Is "encourage" the best the state can do? How about "help" or "support"?
After offering several paragraphs about initiatives that focus on "recruitment and admissions policies" being undertaken to diversify the developing teacher force, the article lays out possible reasons for the under-representation of racial minorities.
The article initially suggests that the biggest impediments to building a more diverse teaching force are perceptions of and attitudes toward the teaching profession itself and education's general commitment to diversity. From Mitchell Chester, state commissioner of elementary and secondary education, we hear that "Our society, unfortunately, doesn't hold teachers in high esteem." Then we hear the arguments for and against the importance of the teaching force's being racially diverse: while some educators insist on the power and value of students' being taught by teachers with whom they can identify and to whose achievements and values they can aspire, other educators hold that "top-notch teaching . . . trumps other factors."
"Top-Notch Teaching"
So what leads to "top-notch teaching," and can we say that the teacher education courses and programs in which we want nonwhite college students to enroll can produce it? Can produce it single-handedly? In my book, top-notch teaching is the result of a combination of the following factors, at least:
- knowing one's content well--and continuing to deepen and expand that content knowledge;
- becoming instructionally skillful--and continuing to develop one's repertoire of instructional skills and ability to use those skills in the "right" instructional contexts;
- becoming skillful in terms of assessing students' knowledge, learning styles, strengths, weaknesses, understandings--and in terms of using that information to support the learning of students as individuals and in groups;
- being skillful at knowing and working with students as learners and people, and at working with parents, supervisors, colleagues, and students themselves to help those students achieve their learning potentials, pursue/reach their achievement goals, and develop the confidence associated with authentic learning and achievement;
- being part of an educational organization that provides the time and space to take advantage of and contribute to colleagues' skill and knowledge--and to be a genuine community in spirit and practice.

(Records of locating words and elements)

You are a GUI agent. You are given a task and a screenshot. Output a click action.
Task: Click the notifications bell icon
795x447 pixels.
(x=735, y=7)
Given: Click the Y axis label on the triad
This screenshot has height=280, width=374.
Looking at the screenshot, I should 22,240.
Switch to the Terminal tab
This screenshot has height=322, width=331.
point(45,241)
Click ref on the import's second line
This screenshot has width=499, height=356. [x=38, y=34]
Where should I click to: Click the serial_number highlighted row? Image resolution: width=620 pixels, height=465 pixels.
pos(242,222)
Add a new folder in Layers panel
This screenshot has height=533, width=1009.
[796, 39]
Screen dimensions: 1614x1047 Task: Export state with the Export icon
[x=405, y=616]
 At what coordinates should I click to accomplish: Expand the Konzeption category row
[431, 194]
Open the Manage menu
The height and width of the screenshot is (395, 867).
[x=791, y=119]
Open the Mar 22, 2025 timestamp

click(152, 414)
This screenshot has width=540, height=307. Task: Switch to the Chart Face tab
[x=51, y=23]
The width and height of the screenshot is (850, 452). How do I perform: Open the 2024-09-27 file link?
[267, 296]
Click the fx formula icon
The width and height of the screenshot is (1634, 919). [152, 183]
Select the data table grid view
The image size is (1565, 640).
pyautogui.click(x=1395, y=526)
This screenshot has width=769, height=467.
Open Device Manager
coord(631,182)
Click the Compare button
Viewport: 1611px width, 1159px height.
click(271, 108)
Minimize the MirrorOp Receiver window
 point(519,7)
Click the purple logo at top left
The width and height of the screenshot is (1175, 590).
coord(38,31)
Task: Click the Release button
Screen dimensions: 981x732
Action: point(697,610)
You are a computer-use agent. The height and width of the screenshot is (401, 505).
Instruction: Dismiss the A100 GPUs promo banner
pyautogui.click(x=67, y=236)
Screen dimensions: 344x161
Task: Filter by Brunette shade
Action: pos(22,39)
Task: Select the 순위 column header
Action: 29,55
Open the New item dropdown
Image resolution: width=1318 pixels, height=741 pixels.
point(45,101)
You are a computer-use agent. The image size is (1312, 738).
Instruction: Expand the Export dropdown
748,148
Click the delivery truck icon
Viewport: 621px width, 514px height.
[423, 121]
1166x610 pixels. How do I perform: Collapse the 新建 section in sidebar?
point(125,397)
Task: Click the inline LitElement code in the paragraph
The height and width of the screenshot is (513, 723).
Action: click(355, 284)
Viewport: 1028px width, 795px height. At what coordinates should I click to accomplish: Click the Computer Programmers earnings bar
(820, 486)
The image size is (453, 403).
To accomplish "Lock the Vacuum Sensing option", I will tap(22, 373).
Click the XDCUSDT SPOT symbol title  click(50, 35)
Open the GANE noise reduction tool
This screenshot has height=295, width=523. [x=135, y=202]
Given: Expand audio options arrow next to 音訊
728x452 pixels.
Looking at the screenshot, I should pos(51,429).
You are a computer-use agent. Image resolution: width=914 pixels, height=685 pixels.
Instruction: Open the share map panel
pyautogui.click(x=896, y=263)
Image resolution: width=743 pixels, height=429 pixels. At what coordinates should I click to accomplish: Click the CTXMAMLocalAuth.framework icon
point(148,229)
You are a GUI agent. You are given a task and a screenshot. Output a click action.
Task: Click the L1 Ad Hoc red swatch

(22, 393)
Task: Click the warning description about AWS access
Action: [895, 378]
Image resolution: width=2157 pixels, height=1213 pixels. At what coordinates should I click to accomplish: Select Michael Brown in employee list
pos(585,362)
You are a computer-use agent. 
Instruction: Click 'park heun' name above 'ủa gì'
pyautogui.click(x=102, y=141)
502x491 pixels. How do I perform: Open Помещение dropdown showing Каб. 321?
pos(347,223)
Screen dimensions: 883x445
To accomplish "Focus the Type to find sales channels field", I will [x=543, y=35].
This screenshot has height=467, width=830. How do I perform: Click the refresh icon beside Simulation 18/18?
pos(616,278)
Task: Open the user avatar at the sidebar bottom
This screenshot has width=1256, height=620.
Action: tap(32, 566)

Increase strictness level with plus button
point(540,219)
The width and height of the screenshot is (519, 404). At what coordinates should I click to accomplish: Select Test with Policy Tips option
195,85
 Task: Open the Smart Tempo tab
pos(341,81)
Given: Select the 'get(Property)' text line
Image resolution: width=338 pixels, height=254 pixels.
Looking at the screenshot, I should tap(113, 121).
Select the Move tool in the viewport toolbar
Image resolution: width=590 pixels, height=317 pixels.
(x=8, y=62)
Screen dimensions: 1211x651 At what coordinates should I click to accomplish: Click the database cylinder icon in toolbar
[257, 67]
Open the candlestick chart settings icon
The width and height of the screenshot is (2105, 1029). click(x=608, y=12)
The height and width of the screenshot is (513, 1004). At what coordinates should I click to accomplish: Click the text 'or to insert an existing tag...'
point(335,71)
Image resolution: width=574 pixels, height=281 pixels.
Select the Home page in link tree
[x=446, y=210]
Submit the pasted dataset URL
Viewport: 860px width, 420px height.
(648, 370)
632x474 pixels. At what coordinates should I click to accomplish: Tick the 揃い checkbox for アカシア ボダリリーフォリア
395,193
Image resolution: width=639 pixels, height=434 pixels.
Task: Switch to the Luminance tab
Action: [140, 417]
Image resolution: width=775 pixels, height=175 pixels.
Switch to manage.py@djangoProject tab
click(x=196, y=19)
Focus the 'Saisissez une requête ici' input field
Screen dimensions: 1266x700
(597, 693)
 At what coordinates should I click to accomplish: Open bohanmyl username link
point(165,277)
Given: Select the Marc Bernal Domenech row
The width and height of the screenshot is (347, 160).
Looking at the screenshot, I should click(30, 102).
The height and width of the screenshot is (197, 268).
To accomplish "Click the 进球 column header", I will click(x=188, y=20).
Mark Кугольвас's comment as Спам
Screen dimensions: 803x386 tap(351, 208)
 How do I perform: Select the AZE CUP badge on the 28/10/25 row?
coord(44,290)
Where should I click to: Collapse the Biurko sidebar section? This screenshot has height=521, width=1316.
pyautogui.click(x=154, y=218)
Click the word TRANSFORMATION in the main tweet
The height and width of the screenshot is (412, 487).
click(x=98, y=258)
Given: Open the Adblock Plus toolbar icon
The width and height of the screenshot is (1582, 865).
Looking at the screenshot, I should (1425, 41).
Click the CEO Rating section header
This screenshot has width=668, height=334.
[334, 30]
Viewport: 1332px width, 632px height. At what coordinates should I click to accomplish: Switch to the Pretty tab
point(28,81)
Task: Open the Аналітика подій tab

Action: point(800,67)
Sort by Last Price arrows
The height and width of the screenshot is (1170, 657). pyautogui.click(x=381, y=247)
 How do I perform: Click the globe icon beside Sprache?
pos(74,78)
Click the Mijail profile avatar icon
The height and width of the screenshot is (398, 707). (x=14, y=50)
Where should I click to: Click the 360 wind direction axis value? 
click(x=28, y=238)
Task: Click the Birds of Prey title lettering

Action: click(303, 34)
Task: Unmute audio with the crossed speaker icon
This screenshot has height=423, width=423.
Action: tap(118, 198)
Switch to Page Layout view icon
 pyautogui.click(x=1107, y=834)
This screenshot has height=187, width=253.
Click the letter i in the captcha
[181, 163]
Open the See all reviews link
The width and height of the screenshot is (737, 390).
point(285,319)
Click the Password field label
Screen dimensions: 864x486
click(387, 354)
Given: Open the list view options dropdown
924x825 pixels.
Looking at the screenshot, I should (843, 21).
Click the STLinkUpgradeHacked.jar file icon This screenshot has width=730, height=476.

## [THINGS TO DO]
1. According to the text on teacher diversity, which things about students should a teacher become skillful at assessing? List them all.
2. Answer these questions from the text on teacher diversity.
(a) What position does Mitchell Chester hold?
(b) What focus do the initiatives to diversify the developing teacher force have?
(c) Which two words does the writer offer in place of "encourage"?
3. Duplicate the passage from the text on teacher diversity that begins at the words "After offering several" and stops after "of racial minorities.".

## [RESPONSES PER TASK]
1.
- Students' knowledge
- Learning styles
- Strengths
- Weaknesses
- Understandings

2.
(a) He is state commissioner of elementary and secondary education.
(b) They focus on "recruitment and admissions policies."
(c) "Help" or "support."

3.
After offering several paragraphs about initiatives that focus on "recruitment and admissions policies" being undertaken to diversify the developing teacher force, the article lays out possible reasons for the under-representation of racial minorities.